Mr Crowley referred me to the decisions in MacInnes v Gross [2017] EWHC 127 (QB) and Thomas Pink Ltd v Victoria’s Secret [2014] EWHC 3258. The short point is that these cases are authority for the proposition that the court can now safely start from the approved costs budget and take that as a realistic figure that will be recovered on assessment. No major deduction needs to be made for reductions on assessment because the budget is approved. 90% is then an appropriate figure, giving some margin, on which basis an interim costs order may be made.
Mr Clay points to the fact that the budget included around £347,000 of incurred costs which formed a substantial part of the total and the reasonableness of which would not have been considered on budgeting because there were costs already incurred. I do not consider that this provides any reason to anticipate that the claimants’ recovery might be substantially less than 90% of the total budget. It is not unusual, and is often necessary, for the claimants’ costs to be front end loaded, particularly where claims involve complex technical evidence and allegations of professional negligence. It is open to defendants to invite the court to comment on a claimant’s incurred costs and/or take account of incurred costs in approving the estimated costs. I have not been told that any such issues were raised on cost budgeting in this case.
There are two factors in this case, however, which to my mind may make it different from what might now be regarded as the normal position, and both relate to the involvement of the second defendant up until 22 August 2022, a little less than six weeks before the start of the trial.
Both the remaining defendants have argued that I should make some percentage reduction to the costs recoverable against them by the claimants to reflect the fact that the total costs of the action include discrete costs incurred in pursuing M&M. Although all the defects claims advanced against M&M were also advanced against another defendant, the nature of the claim against M&M, as project managers, was different and there was discrete evidence on their role and alleged negligence. Further, there was a claim against M&M for liquidated damages which the claimants were unable to recover from Marbank because, put simply, M&M had negligently certified practical completion when they ought not to have, on the claimants’ case, done so. That claim could not have been advanced against Marbank or SCd. I accept the submission that the claimants must have incurred costs that relate to the claim against the second defendant only and which ought not to be recoverable from either Marbank or SCd.
In the case of SCd my order that SCd should pay 15% of the claimants’ costs only is intended to take account of that position in relation to M&M. So far as Marbank is concerned, it seems to me that this should be a matter for detailed assessment. There is no informed basis upon which I could make any assessment of the relevant percentage. Because the claim against the second defendant had settled before trial it was not explored at trial and I have no basis on which to assess its impact on pre-trial costs. It does seem to me, however, that there is likely to be, on assessment, some reduction from the approved budget figure and that I should make some allowance for that in ordering an interim payment.
The second issue is the length of the trial. Mr Clay submitted that the budget was based on a 12 day trial for a trial involving three defendants, and that once one defendant had gone there ought to have been some adjustment of the trial length and that would also affect the amount recoverable on assessment.
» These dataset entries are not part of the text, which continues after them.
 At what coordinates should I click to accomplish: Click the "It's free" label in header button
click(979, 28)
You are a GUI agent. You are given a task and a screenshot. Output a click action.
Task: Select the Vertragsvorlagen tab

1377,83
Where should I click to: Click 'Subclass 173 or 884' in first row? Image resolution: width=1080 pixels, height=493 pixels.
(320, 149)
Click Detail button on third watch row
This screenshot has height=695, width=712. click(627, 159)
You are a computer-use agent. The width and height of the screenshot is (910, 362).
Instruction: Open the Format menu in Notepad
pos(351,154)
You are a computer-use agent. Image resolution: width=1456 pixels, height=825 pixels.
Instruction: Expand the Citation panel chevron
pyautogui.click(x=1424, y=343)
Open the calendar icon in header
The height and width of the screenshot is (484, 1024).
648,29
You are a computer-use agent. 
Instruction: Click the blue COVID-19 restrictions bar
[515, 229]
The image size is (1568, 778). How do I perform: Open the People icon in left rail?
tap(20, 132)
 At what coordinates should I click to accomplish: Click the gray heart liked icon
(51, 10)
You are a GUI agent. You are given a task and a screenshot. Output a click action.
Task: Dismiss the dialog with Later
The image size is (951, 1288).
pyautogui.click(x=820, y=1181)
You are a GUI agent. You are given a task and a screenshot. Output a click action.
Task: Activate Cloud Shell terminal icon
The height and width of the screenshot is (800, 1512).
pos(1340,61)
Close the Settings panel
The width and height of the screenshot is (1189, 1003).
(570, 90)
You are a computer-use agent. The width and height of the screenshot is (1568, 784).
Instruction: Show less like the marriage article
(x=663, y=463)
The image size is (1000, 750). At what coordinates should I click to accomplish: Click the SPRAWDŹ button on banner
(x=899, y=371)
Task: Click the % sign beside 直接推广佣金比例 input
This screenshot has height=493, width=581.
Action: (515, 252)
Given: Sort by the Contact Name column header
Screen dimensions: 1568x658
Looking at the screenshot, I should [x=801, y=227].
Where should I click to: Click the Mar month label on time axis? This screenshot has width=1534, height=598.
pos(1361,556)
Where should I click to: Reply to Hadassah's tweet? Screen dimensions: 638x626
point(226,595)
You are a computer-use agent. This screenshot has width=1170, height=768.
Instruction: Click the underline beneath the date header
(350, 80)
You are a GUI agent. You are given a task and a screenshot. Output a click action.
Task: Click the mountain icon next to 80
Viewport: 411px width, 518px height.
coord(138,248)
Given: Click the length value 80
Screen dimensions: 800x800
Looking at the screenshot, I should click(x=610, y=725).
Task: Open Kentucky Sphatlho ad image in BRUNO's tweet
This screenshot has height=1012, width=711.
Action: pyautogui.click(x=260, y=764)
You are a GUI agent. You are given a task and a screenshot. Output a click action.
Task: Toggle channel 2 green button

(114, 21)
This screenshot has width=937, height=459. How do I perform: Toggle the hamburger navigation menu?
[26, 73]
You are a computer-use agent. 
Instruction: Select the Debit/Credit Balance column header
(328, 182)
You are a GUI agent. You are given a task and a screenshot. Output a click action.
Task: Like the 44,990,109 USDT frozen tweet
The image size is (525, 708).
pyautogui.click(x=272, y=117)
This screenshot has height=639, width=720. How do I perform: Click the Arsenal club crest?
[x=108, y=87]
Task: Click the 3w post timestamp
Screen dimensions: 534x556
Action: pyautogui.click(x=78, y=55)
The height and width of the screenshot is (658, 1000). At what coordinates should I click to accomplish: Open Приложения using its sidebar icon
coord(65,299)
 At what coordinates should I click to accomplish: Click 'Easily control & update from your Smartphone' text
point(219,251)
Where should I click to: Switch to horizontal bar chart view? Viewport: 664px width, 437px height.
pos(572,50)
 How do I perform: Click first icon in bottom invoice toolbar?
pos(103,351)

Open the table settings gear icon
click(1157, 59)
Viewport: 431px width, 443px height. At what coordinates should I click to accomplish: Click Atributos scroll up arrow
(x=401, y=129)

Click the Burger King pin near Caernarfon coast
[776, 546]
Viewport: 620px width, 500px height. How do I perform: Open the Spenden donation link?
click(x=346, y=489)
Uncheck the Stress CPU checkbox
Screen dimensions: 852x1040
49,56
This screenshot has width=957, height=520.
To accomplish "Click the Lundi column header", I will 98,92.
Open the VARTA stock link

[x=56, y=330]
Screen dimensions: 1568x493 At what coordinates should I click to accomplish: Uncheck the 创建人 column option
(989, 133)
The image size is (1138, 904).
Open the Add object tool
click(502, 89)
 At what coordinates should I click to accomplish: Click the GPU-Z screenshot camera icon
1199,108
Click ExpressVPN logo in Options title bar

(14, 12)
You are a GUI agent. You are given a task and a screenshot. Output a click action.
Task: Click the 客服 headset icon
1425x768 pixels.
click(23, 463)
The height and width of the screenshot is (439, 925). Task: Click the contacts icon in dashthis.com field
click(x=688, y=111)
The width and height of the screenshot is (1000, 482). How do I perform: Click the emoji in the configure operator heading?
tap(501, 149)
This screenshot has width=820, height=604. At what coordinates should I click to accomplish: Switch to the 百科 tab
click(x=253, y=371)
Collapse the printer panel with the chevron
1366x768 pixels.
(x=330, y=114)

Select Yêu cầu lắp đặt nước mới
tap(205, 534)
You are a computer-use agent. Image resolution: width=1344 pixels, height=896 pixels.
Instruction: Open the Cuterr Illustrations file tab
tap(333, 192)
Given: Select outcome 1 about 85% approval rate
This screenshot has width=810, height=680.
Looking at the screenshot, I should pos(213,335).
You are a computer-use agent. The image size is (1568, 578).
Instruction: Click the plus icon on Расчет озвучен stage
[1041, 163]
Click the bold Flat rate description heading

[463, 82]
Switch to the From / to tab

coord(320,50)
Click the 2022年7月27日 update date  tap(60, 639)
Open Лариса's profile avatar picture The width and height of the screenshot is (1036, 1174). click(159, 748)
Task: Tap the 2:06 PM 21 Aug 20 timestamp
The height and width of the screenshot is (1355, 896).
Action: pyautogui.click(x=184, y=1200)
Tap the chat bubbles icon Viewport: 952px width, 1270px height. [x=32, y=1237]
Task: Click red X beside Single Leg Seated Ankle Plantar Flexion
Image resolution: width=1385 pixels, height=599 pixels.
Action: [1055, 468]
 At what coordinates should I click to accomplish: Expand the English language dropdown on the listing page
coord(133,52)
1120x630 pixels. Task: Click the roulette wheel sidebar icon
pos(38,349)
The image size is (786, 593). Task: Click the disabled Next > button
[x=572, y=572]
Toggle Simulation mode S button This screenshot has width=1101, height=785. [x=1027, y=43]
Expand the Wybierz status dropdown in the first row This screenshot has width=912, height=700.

There is some immediate attraction in that argument. There were, as I have said, discrete issues that related to M&M, But, having heard the trial and knowing how much was shoehorned into the trial period and how much was left to be addressed by the court on the papers, I find it difficult to see that much, if any, of the 12 day estimate could be attributed to the expected presence of a further defendant. Having considered this second issue, I am not persuaded that it should make any difference to the interim payment on account.
I, therefore, order Marbank to pay 80% of the budgeted costs as an interim payment on account of costs. By my calculation that is £895,010.82, but counsel will no doubt provide the correct figure for the order. I order SCd to pay 90% of 15% of the budgeted costs as an interim payment on account. Again, by my calculation, that is £151,033, but I stand to be corrected and counsel will include the correct figure in the order. I give both defendants 28 days to pay and not the even longer period asked for by Mr Clay.
Interest
The claimants seek an order for interest on costs incurred at 3% above base rate from the date upon which work was done or the liability for disbursements incurred. I have no doubt that there should be an order for the payment of interest, and at the said rate, but that should be from the date of payment of costs not the date when the liability was incurred. The payment of interest is to compensate the claimants for being out of pocket or for having to pay interest on monies borrowed to finance the litigation. The order that the interest should be payable from the date of payment of costs and at a rate of 3% above base rate is intended to reflect that position of compensating the claimants. For the avoidance of doubt, so far as the rate is concerned, I have dealt with the appropriate rate in the course of the hearing on 15th May and apply the same rate.
The reserved costs
On 26 July 2022, a little over two months before the trial was due to commence, I heard an application by the claimants to strike out a multitude of passages from Marbank’s witness statements, on the basis that they did not comply with PD 57AD. Save in the case of Mr Haffenden, I made no order in the claimants’ favour.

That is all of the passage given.